1894 Banque Bougrain non mentionnée.
1895 Bougrain - Banque à Laval.
1 million de fortune dont 200.000 F en immeubles. Ne fait plus que des affaires de tout repos et maintient sa situation de façon à pouvoir liquider du jour au lendemain. Papier très court divisé.
1896 Bougrain - Banque à Laval.
Un million de fortune ; présentation restreinte.
1897 Bougrain - Banque à Laval.
Ancienne et honorable maison. 1.200.000 F de fortune dont 800.000 F en banque ; généralement créditeur à la succursale de plus de 100.000 F. A restreint sa clientèle et ne traite que des affaires de tout repos.
1898 Bougrain - Banque à Laval.
Peut avoir 1.200.000 F de fortune ; marche avec ses capitaux et n'a pour ainsi dire plus de dépôts. Capitaliste plutôt que banquier à l'heure actuelle. Fait des crédits momentanés à des propriétaires de la région et négocie le papier du petit commerce local.
1899 Bougrain - Banque à Laval.
Fortune de 1.200.000 F dont 800.000 en banque. Très prudent, il ne cherche pas à étendre ses affaires et refuse les dépôts. Papier divisé. Usé pour mobiliser des avances à quelques fabricants ou représentant des transactions commerciales.
1900 Bougrain - Banque à Laval.
Fortune personnelle 1.200.000 F : 800.000 F dans sa banque et 400.000 F d'immeubles libres d'hypothèques. Très honorablement connu à Laval ; travaille avec une extrème prudence ; refuse même les dépôts, peu désireux de servir des intérêts ou de s'aventurer en les utilisant. En a réduit le chiffre à 50.000 F fin 1899.
1901 Bougrain - Banque à Laval.
Excellente situation toujours ; n'a plus à l'heure présente aucun dépôt. 1.200.000 F de fortune. Place son argent à gros intérêts, choisi ses clients et domine progressivement ses présentations.
1902 A. Bougrain - Banque à Laval.
Situation sans changement. Millionnaire, ne va pas au devant d'aucune affaire, vit modestement, marche avec ses capitaux et n'a aucun dépôt. Très bon crédit..
1903 A. Bougrain - Banque à Laval.
Le 15 avril 1903 les effets escomptés par la succursale de Laval s'élevaient à 228.000 F dont 205.000 de papiers sur place entièrement couverts par des titres et 23.000 F de papier déplacé, n'ayant pas 15 jours à courir. Ce portefeuille n'offre donc aucun intérêt.
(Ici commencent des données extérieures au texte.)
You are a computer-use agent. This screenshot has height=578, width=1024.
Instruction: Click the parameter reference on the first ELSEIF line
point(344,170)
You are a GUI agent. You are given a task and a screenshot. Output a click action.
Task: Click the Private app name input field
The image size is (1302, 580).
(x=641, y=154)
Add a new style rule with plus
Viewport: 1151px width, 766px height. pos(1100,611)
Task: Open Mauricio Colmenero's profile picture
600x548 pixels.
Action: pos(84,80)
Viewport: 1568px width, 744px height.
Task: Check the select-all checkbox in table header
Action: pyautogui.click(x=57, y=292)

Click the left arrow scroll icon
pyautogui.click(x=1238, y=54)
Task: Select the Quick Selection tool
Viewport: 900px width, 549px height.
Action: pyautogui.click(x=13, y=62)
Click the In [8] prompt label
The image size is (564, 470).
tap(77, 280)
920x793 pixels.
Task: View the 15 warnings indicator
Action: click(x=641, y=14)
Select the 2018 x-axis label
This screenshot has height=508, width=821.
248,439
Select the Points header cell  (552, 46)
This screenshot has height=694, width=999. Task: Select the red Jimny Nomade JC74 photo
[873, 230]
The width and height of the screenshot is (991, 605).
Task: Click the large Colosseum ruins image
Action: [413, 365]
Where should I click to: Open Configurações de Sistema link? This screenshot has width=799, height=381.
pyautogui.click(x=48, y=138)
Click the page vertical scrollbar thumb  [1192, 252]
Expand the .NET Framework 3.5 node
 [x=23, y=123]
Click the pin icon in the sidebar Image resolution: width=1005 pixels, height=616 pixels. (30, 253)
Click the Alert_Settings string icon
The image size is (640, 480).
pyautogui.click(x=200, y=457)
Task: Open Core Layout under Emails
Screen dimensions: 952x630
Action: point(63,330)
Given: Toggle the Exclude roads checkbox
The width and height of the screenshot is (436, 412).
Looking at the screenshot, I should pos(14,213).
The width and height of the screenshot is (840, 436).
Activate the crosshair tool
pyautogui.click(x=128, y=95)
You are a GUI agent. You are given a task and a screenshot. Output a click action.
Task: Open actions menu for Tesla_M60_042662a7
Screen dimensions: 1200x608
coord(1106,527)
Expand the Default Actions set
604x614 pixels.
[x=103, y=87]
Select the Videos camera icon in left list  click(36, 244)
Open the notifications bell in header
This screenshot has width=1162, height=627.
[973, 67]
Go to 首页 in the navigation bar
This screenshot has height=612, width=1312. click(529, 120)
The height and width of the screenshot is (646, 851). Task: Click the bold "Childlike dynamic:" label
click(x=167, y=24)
Voici du reste sa présentation :
Bougrain A.
Banquier à Laval.
Millionnaire, vit modestement, refuse les dépôts, nescompte que du papier à court terme.
1904 Les industries textiles, malgré la crise persistante, ont conservé une certaine activité ; les tissages mécaniques et quelques tissages à la main occupent encore plus de 5.000 ouvriers à la fabrication des coutils et des toiles à Laval et dans les environs immédiats. Mais depuis deux ans le mauvais temps a considérablement nui à la vente de ces tissus.

Succession de M. Bougrain, banque à Laval : M. Bougrain est décédé le 29 juillet 1903. Il aurait laissé près de deux millions. Les héritiers liquident et ne présentent que des effets commerciaux à l'encaissement.